Tag Archives: credit card limit

Change Of Plans: Your Bank Wants To See You Again

With new credit card legislation a couple of years ago, card issuers can’t increase your credit limit without your consent. Remember that their main goal is to have you owing the most amount of money and making the smallest payments. THAT is how they maximize their interest income.

These days, you’ll get a notice on your statement that you qualify for a limit increase – you just need to call. Or they’ll send you a separate mailer, and may even phone you from their call centre. Don’t do it – unless your limit is really low, it generally becomes more temptation.

The trend of getting you out of the bank and to the ATM machines is changing. Think about it: They can’t solicit or sell you very well if they can’t see you!

When I was at one of the big no-service banks last week, I overheard the teller next to me tell people: My screen just showed that you qualify for a limit increase on your card. Want me to go ahead and put that through? Is that clever or what? And in the few minutes I was there, this teller was three for three. She converted all three people she asked to a higher limit. Great for the bank…often not so great for the person thinking they’re being flattered. Scotiabank does it through their ATM machines. If you’re up to bat, they’ll have a screen that advises you that you qualify for a Visa limit increase and just click here. However, it’s not as effective as seeing you in person.

What the banks want to do is to make you sticky. That’s bank slang for having you deal with them on as many products as possible. The more diverse business they get from you, the lower the odds are that you’ll ever leave them. If you have an RRSP, your mortgage, savings, a term deposit, your checking account, and a credit card, they’re betting you’ll never go through the hassle of shopping around and moving somewhere else.

Financial Trouble for Seniors?

Anecdotally, more and more stories are showing up about the financial troubles of seniors. These range from bankruptcy filings to collection troubles and living life below the poverty line. That’s pretty serious when those who have worked hard all their lives are having significant troubles making ends meet. However, it started way before retirement:

An RBC Consumer confidence index earlier this year found that 57% of us have nothing set aside for an emergency. If there’s not even a one-weeks’ pay set aside, what are the odds those people have any retirement savings?

Then there was a study a few years ago that almost 50% of us do not believe that a debt-free retirement is a must. I was somewhere between stunned and in disbelief. Is that really true? Do we believe having a bunch of monthly payment is OK when we reach the point of living on a fixed income and there’s no more extra money coming in? Or have we just thrown up our hands and given up and given in – to the fact that we’ll never be debt free? It’s just so wrong, and so dangerous, to carry any debt into retirement, because your golden years shouldn’t be spent working at the golden arches.

The biggest pre-retirement step you have to take is that your retirement savings have to come ahead of helping your kids with university costs or other loans or gifts. There are a number of ways to pay for university, but there is only one way to save for retirement, and that is you and your savings. You cannot help others if you cannot help yourself. If you are already retired:

-Cut up your credit cards: At 19% interest they are way too dangerous, and even the minimum payment is robbing you from money for necessities. Never mind that the balance will become almost impossible to pay in full. If you’re going to ignore that advice, at least call them and get your limit reduced to $500 or $1,000.

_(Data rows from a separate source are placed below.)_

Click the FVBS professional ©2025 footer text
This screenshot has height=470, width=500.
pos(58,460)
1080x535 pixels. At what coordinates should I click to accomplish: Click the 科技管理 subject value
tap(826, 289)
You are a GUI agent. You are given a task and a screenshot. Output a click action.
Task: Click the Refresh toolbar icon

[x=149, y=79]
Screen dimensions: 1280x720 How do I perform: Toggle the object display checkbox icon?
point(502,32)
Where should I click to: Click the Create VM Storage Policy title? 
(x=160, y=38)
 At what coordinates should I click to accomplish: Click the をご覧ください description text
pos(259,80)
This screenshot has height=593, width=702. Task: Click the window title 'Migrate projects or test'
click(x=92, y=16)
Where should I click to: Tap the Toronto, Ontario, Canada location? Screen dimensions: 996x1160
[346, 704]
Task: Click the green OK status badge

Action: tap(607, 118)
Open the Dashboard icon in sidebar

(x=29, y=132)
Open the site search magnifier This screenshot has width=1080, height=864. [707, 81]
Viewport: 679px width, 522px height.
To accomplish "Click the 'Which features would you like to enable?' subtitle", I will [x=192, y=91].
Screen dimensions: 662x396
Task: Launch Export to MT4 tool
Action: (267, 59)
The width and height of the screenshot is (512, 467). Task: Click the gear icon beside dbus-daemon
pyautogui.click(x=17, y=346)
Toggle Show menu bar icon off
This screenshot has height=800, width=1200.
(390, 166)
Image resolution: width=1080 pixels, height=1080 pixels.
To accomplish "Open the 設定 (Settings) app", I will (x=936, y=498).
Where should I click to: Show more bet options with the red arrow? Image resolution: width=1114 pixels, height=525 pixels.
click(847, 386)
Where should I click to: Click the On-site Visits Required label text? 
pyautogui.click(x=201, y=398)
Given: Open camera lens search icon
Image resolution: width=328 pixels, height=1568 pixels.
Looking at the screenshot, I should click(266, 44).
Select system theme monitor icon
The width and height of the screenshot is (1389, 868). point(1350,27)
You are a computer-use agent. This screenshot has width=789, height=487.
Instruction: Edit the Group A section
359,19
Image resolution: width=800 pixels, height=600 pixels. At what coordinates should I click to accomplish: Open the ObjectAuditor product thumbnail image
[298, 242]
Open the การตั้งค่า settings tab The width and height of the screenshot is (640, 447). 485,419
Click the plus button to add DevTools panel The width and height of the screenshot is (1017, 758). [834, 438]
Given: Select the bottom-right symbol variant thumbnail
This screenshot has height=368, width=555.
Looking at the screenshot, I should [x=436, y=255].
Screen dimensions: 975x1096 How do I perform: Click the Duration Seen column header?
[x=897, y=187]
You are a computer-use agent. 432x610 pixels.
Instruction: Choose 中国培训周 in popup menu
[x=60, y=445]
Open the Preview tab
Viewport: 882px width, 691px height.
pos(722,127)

-Do a budget: You need half an hour to put in writing where your net income is going. Start with the priorities of shelter, food, utilities, medical expenses and the likes. THAT is how you will need to spend your income. It cannot be making a credit card payment first. If the card goes in arrears – so be it.

-If your kids owe you money you need to have a family meeting. Get them in the same room and explain the reality of finances for a retired person. Put the pressure on and demand to get paid back. The niceties are over, it’s time for them to grow up and pay up. You can’t care any longer if they get a loan, line of credit or put it on their credit card – you want to be repaid.

-If you have payments on a vehicle, it has to get sold – today. Those payments are a budget killer for everyone, especially those on a fixed income. You can’t afford them.

-If there is a possibility of collections down the road, your savings and pension money has to be in a bank different from the bank who has your credit card, line of credit or overdraft. Banks have the right to just grab your savings to offset what you owe them. Before that happens, move your money to a financial institution where you do not have any borrowing. It’s critical that you do this or they will wipe out your savings to pay themselves back.